On commencement of employment, the Head of Unit, through the Project’s Co-Ordinator, will arrange a general induction programme for all new staff. Typically, induction training for new staff will include: 

  • Introduction to staff within the Unit. 

  • Introduction to HR and supply of staff ID number. 

  • Advice regarding how to request a parking permit from Buildings and Estates. 

  • Brief tour of the building. 

  • Overview of the key business processes and associated operational procedures. 

  • Overview of the quality management system. 

  • Overview of SharePoint site. 

  • Request to HR for inclusion in the next HR induction programme. 

  • Overview of Core Portal and Agresso – if required for role 

  • Overview of other software as applicable to the role 

  • Introduction to HRI and other meetings schedule 

  • Sign posting to important documentation and training requirements 

On commencement of employment, a ‘Staff Training Record’ is compiled for each new member of staff. Any training undertaken in conjunction with HR is automatically recorded on the staff training record on CORE portal. HRI maintains a supplementary record on SharePoint which includes areas that may not be recorded on core portal. 

Planning Training / PDRS 

The HRI adheres to the Performance and Development Review System (PDRS), details of which are available on the HR website. The PDRS is a process defined by HR, which stipulates that the Director/Manager must meet with each staff member, on an annual basis, with a view to improving performance and enhancing professional / career development. Any identified training is included in the PDRS record. Formal training requests are copied to the Learning and Development Manager, HR. Once training has been undertaken, a record of the training is entered into the Staff Training Record. A review of all formal training undertaken is conducted as part of the annual PDRS review.  
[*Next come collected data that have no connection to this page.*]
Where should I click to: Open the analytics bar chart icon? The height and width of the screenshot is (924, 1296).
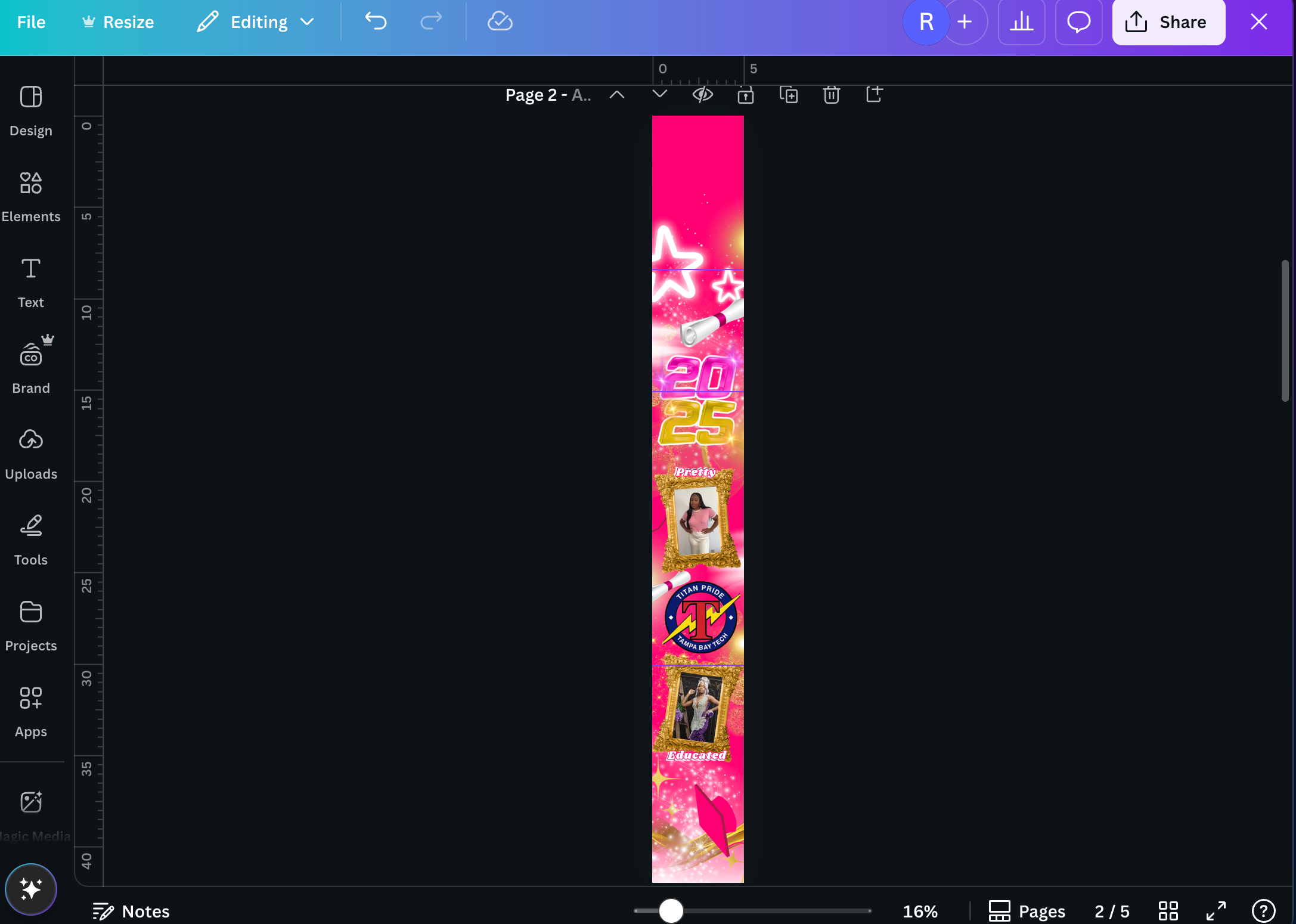click(1021, 22)

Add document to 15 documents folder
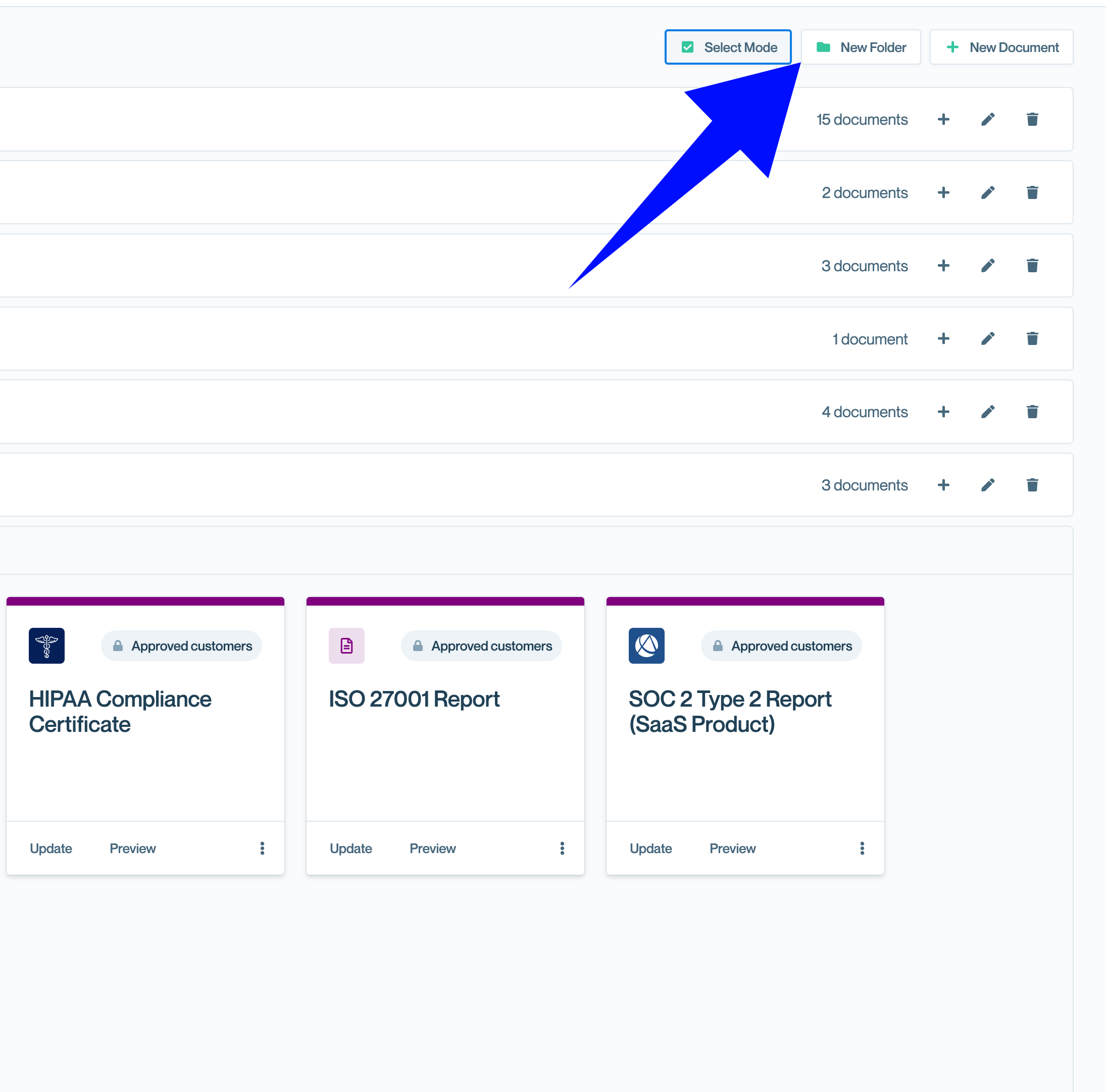pos(943,120)
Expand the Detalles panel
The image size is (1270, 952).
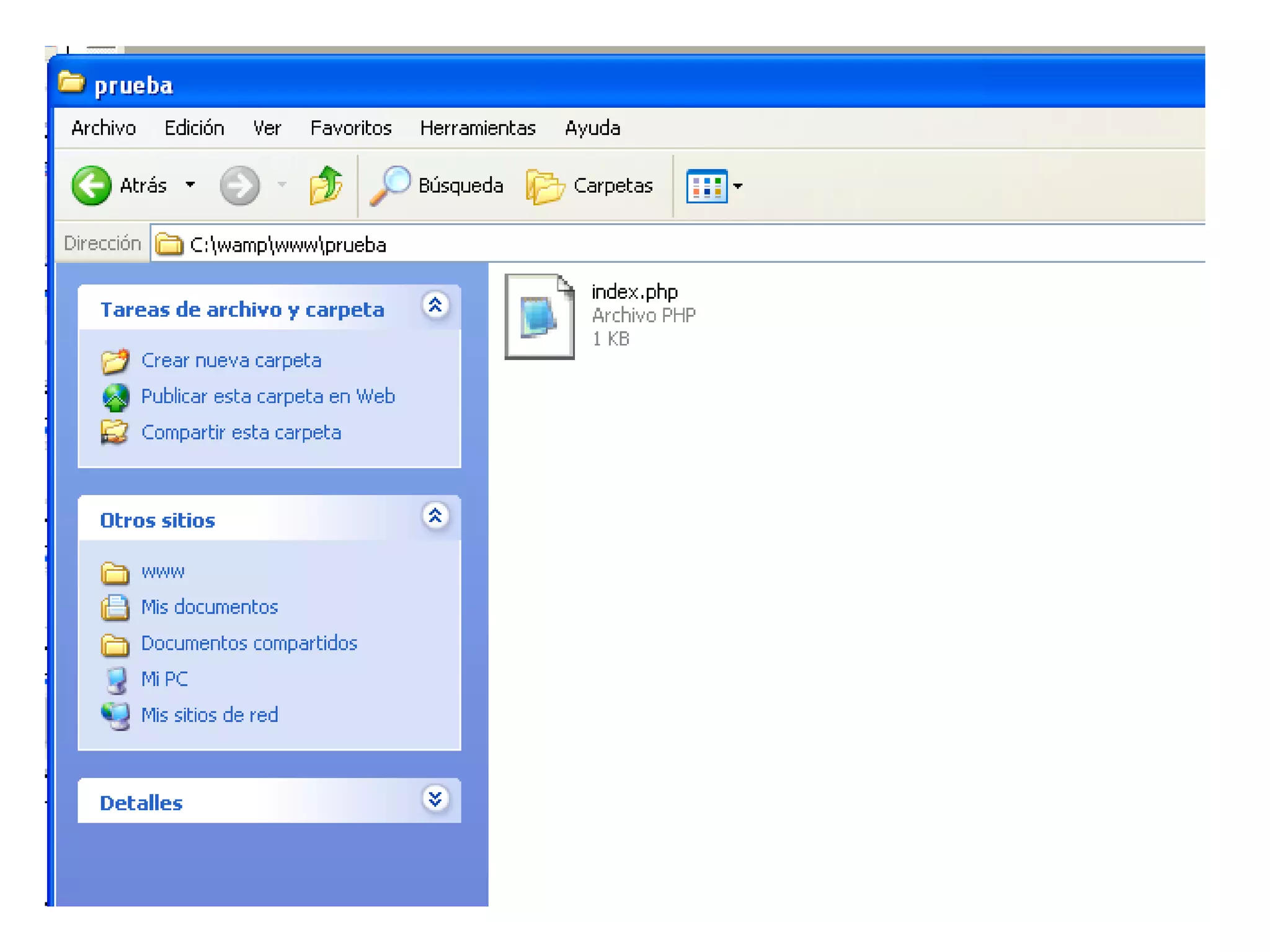(435, 798)
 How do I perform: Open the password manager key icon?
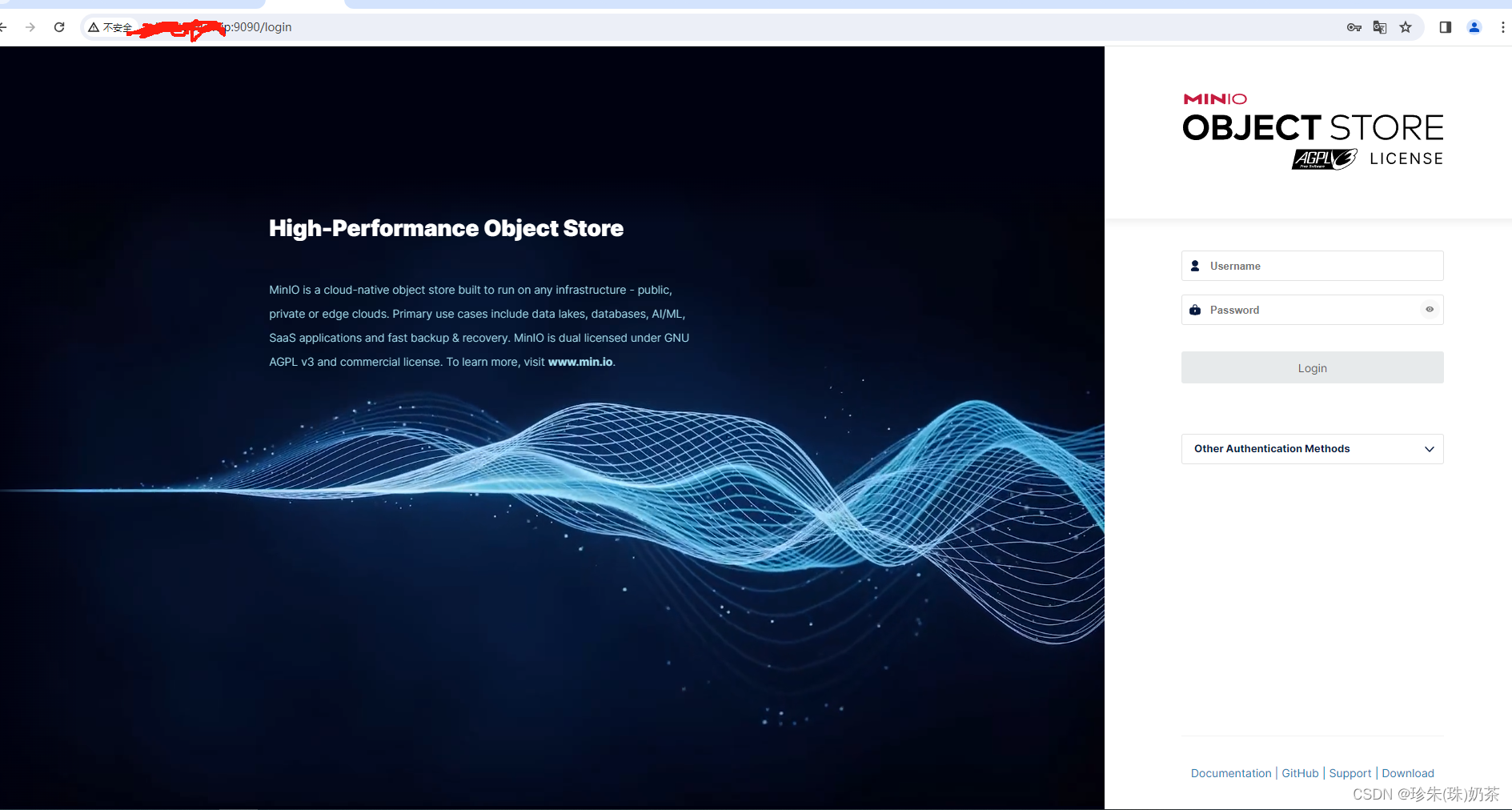[1354, 27]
Training and development opportunities may be identified outside of the formal PDRS process as needs or opportunities arise.  
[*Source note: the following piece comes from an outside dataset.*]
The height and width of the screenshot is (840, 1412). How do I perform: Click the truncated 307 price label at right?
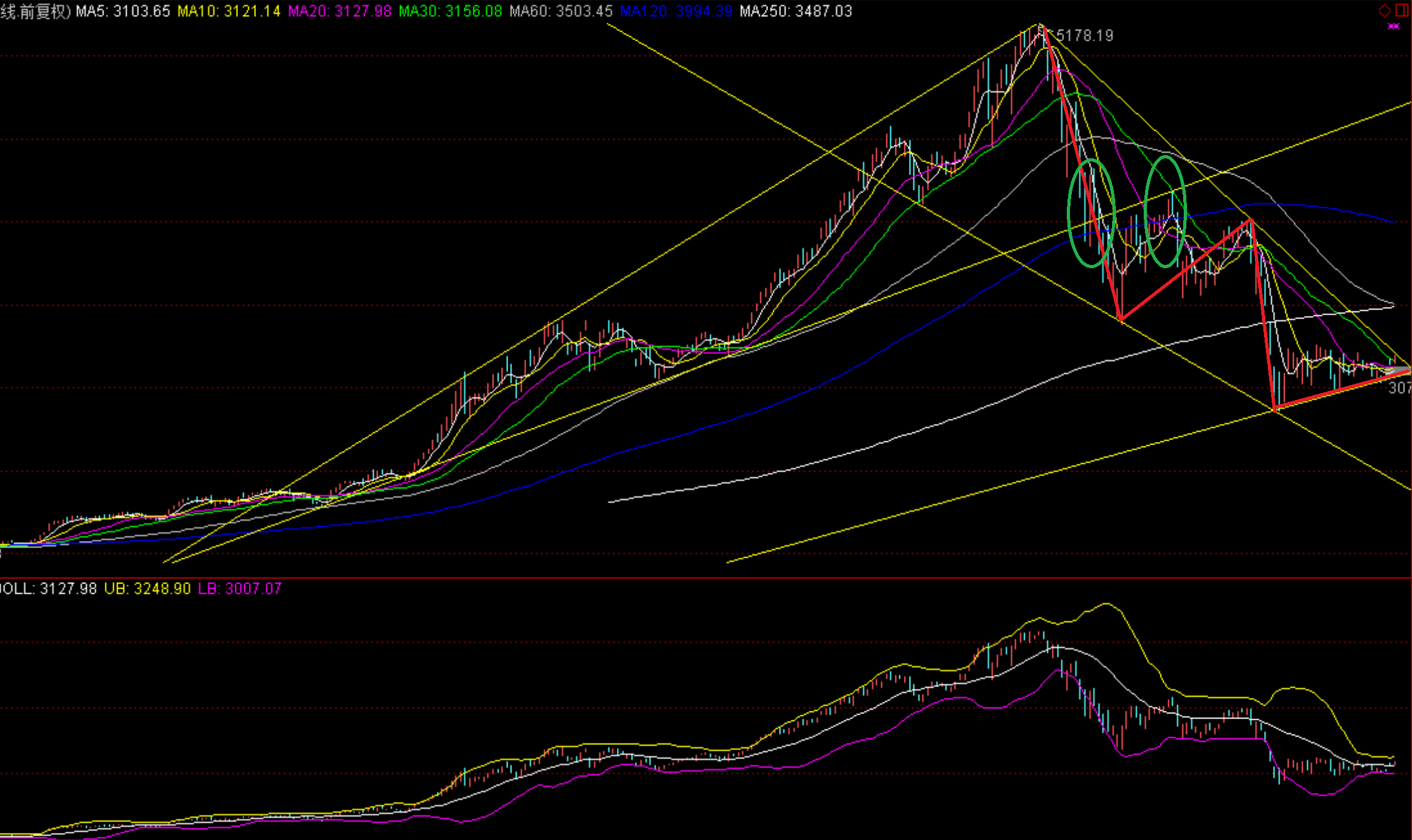click(x=1400, y=388)
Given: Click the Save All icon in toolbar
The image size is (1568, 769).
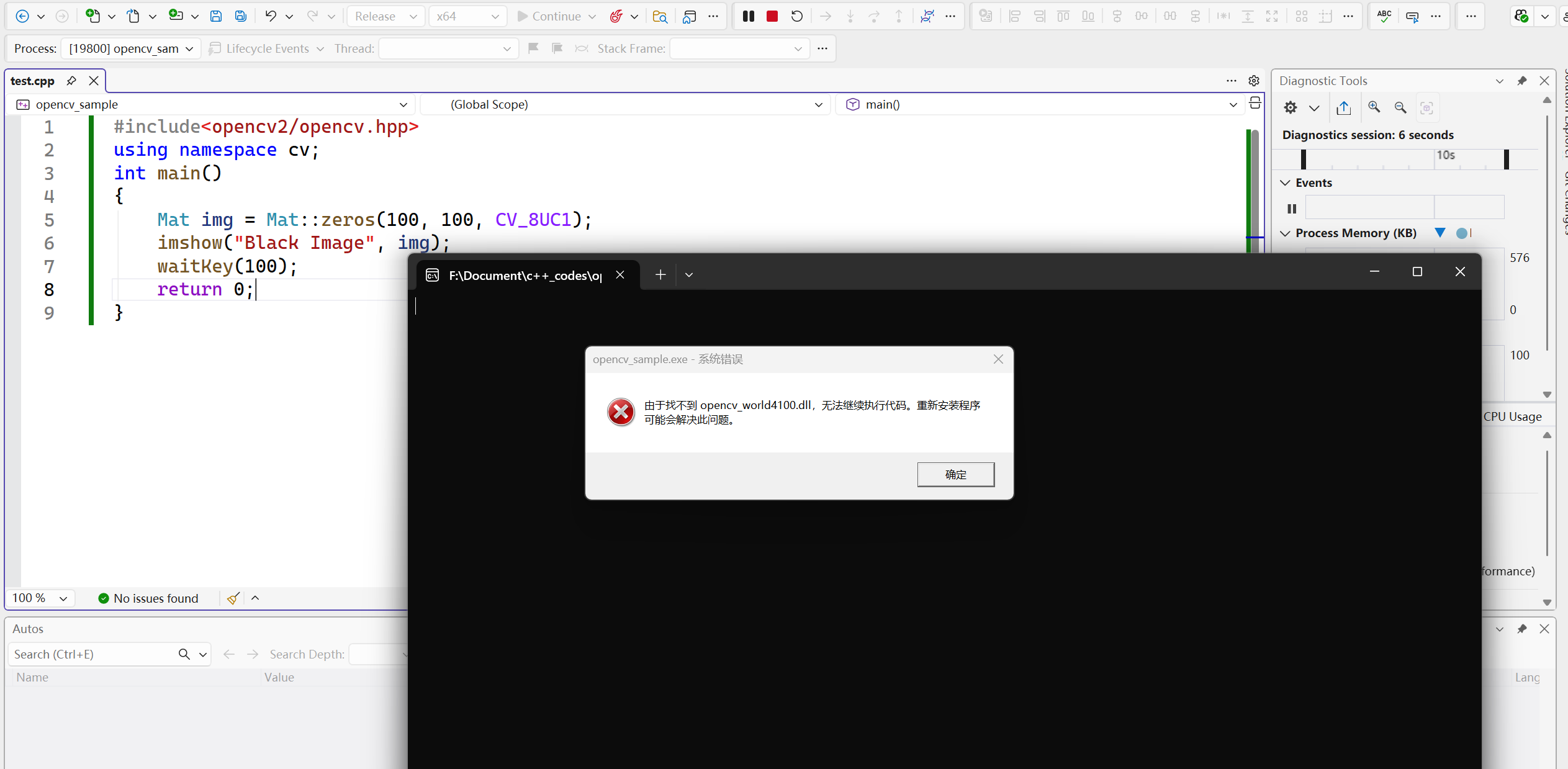Looking at the screenshot, I should (241, 16).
Training records are held on SharePoint. Evaluation of the usefulness of formal training is provided to director/manager at PDRS or in the intervening period, as required. 

RECORDS 

Individual training needs for a particular year are recorded on individual staff PDRS form, in consultation with the director/manager. The director/manager is responsible for retaining the completed PDRS forms for each member of staff. Each individual keeps a copy of their own form. The HR Division keeps a central record of all training completed by staff members on courses organised by HR (CORE Portal). The HRI Administrator maintains a ‘Staff Training Record’ in which defined UL/HRI-related formal and informal training is recorded. In the CRSU, there is a Training record for all clinical staff. Any personal data that is used as part of this process is processed in accordance with the General Data Protection Regulation (GDPR) / Data Protection Acts 1988-2018, the University of Limerick Data Protection Policy.   

PROCESS VERIFICATION 

Evaluation of process effectiveness is carried out using Internal/QMS audits.  

REVISION HISTORY 

Revision No. 

Date  

Approved by: 

Details of Change 

Process Owner 

1 

Sept. 2021 

 

Initial Release 

 

2 

Dec 2023 

Goretti Brady 

Pg 1 Procedure  

  • Added that Projects Coordinator arranges Induction Programme for new staff. 

  • Staff ID Card changed to Staff ID Number. 

  • “Request Parking Permit” changed to “Advice on how to request parking permit from B&E”.  

Pg 2 Records  

  • Staff members also keep ‘Staff training Record’, changed to HRI Administrator maintains ‘Staff training Record’  

  • Formal and Informal training changed to UL/HRI related formal and informal training. 

  • Added CRSU training for clinical Staff.